## TASK DIRECTIONS
The data beneath this task has to be reprinted character for character.

>>>>

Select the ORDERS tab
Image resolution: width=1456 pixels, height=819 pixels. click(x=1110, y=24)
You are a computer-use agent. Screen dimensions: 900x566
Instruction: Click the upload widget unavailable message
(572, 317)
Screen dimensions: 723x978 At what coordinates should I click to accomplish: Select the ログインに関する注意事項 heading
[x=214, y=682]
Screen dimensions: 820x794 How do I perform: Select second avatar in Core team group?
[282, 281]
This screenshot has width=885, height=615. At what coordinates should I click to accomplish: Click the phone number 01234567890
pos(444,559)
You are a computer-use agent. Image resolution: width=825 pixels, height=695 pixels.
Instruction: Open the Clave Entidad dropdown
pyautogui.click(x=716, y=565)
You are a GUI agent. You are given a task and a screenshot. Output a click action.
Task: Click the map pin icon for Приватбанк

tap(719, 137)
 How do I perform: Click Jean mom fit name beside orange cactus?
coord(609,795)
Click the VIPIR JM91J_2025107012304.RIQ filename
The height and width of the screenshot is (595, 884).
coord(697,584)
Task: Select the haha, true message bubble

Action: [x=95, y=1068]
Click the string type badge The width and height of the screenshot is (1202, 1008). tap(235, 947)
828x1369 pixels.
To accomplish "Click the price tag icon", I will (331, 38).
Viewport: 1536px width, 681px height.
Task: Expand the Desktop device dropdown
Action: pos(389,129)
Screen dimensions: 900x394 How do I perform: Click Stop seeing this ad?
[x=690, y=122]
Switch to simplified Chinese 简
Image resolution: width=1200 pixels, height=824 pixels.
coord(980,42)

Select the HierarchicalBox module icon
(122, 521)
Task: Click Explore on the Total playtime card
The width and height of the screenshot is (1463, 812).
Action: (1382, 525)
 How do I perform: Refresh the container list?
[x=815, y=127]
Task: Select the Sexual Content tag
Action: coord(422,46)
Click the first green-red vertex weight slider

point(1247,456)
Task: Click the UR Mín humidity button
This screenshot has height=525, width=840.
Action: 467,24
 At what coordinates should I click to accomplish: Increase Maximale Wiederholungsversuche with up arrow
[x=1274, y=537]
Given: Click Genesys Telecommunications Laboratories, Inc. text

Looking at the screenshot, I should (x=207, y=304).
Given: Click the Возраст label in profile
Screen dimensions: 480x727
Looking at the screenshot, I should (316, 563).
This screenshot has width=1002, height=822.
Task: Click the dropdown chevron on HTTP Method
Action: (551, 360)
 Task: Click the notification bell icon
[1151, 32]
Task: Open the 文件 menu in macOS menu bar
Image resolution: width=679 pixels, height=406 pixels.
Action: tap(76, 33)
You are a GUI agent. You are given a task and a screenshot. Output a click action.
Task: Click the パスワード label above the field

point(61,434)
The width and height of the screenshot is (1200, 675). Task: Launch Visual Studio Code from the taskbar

<<<<

## RESPONSE BOX
Select the ORDERS tab
Image resolution: width=1456 pixels, height=819 pixels. click(x=1110, y=24)
You are a computer-use agent. Screen dimensions: 900x566
Instruction: Click the upload widget unavailable message
(572, 317)
Screen dimensions: 723x978 At what coordinates should I click to accomplish: Select the ログインに関する注意事項 heading
[x=214, y=682]
Screen dimensions: 820x794 How do I perform: Select second avatar in Core team group?
[282, 281]
This screenshot has width=885, height=615. At what coordinates should I click to accomplish: Click the phone number 01234567890
pos(444,559)
You are a computer-use agent. Image resolution: width=825 pixels, height=695 pixels.
Instruction: Open the Clave Entidad dropdown
pyautogui.click(x=716, y=565)
You are a GUI agent. You are given a task and a screenshot. Output a click action.
Task: Click the map pin icon for Приватбанк

tap(719, 137)
 How do I perform: Click Jean mom fit name beside orange cactus?
coord(609,795)
Click the VIPIR JM91J_2025107012304.RIQ filename
The height and width of the screenshot is (595, 884).
coord(697,584)
Task: Select the haha, true message bubble

Action: [x=95, y=1068]
Click the string type badge The width and height of the screenshot is (1202, 1008). tap(235, 947)
828x1369 pixels.
To accomplish "Click the price tag icon", I will (331, 38).
Viewport: 1536px width, 681px height.
Task: Expand the Desktop device dropdown
Action: pos(389,129)
Screen dimensions: 900x394 How do I perform: Click Stop seeing this ad?
[x=690, y=122]
Switch to simplified Chinese 简
Image resolution: width=1200 pixels, height=824 pixels.
coord(980,42)

Select the HierarchicalBox module icon
(122, 521)
Task: Click Explore on the Total playtime card
The width and height of the screenshot is (1463, 812).
Action: (1382, 525)
 How do I perform: Refresh the container list?
[x=815, y=127]
Task: Select the Sexual Content tag
Action: coord(422,46)
Click the first green-red vertex weight slider

point(1247,456)
Task: Click the UR Mín humidity button
This screenshot has height=525, width=840.
Action: 467,24
 At what coordinates should I click to accomplish: Increase Maximale Wiederholungsversuche with up arrow
[x=1274, y=537]
Given: Click Genesys Telecommunications Laboratories, Inc. text

Looking at the screenshot, I should (x=207, y=304).
Given: Click the Возраст label in profile
Screen dimensions: 480x727
Looking at the screenshot, I should (316, 563).
This screenshot has width=1002, height=822.
Task: Click the dropdown chevron on HTTP Method
Action: (551, 360)
 Task: Click the notification bell icon
[1151, 32]
Task: Open the 文件 menu in macOS menu bar
Image resolution: width=679 pixels, height=406 pixels.
Action: tap(76, 33)
You are a GUI agent. You are given a task and a screenshot. Output a click action.
Task: Click the パスワード label above the field

point(61,434)
The width and height of the screenshot is (1200, 675). Task: Launch Visual Studio Code from the taskbar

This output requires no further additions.